With respect to cytomorphological patterns, lymphocytes were the predominant cell type in the majority of effusions, a finding consistent with studies by Sharma et al. [17] and Shulbha et al. [19], suggesting a predominance of benign or chronic inflammatory conditions. Neutrophilic predominance, as observed in a smaller subset of cases, was indicative of acute inflammatory processes, as also noted by Bibbo et al. [15].
Among malignant lesions, adenocarcinoma was the most common diagnosis, followed by ovarian and breast carcinoma. This pattern is well documented in the literature, with similar findings reported by El-Sheikh et al. [16], Gupta et al. [18], and classic studies by Sears et al. [22]. Adenocarcinomas are known to exfoliate malignant cells readily into serous cavities, accounting for their frequent detection in effusion cytology.

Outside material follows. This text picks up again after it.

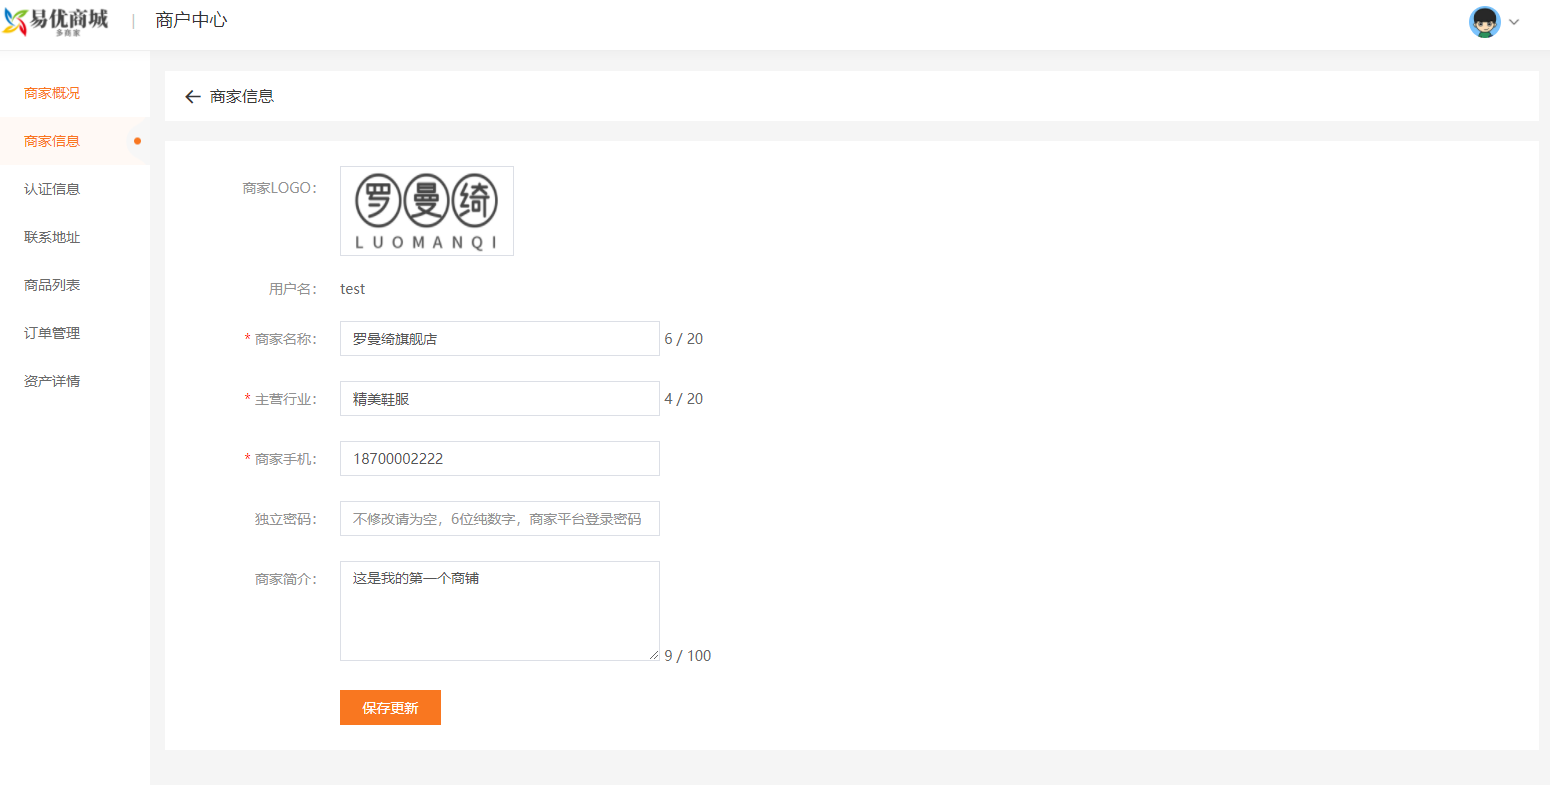
Task: Click the 商家名称 input field
Action: [499, 339]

Overall, the present study reinforces the conclusions drawn by Tabatabai et al. [8] and Santwani et al. [11] that body fluid cytology is a rapid, cost-effective, and diagnostically valuable modality. Although it does not replace histopathology, effusion cytology serves as an important complementary tool, particularly in advanced malignancies and resource-limited settings, as emphasized by Wong et al. [23]
CONCLUSION
The present study highlights the continued relevance of effusion cytology as a simple, rapid, and minimally invasive diagnostic tool in the evaluation of body fluid samples. Pleural fluid was the most frequently analyzed specimen, followed by peritoneal fluid, reflecting the common clinical indications for fluid aspiration in routine practice. The majority of effusions were benign in nature; however, a clinically significant proportion showed malignant cytological features, emphasizing the diagnostic value of fluid examination. Malignant effusions were predominantly observed in pleural and peritoneal fluids, with adenocarcinoma emerging as the most common malignant diagnosis. A significant female predominance among malignant cases was noted, likely related to gynecological and breast malignancies. Lymphocytes constituted the predominant cell type in most effusions, supporting the association of benign and chronic inflammatory conditions with fluid accumulation. Overall, the findings reinforce that cytological evaluation of body fluids provides valuable diagnostic and prognostic information, aids in early detection of malignancy, and serves as an important complementary modality to histopathology, particularly in tertiary care and resource-limited settings.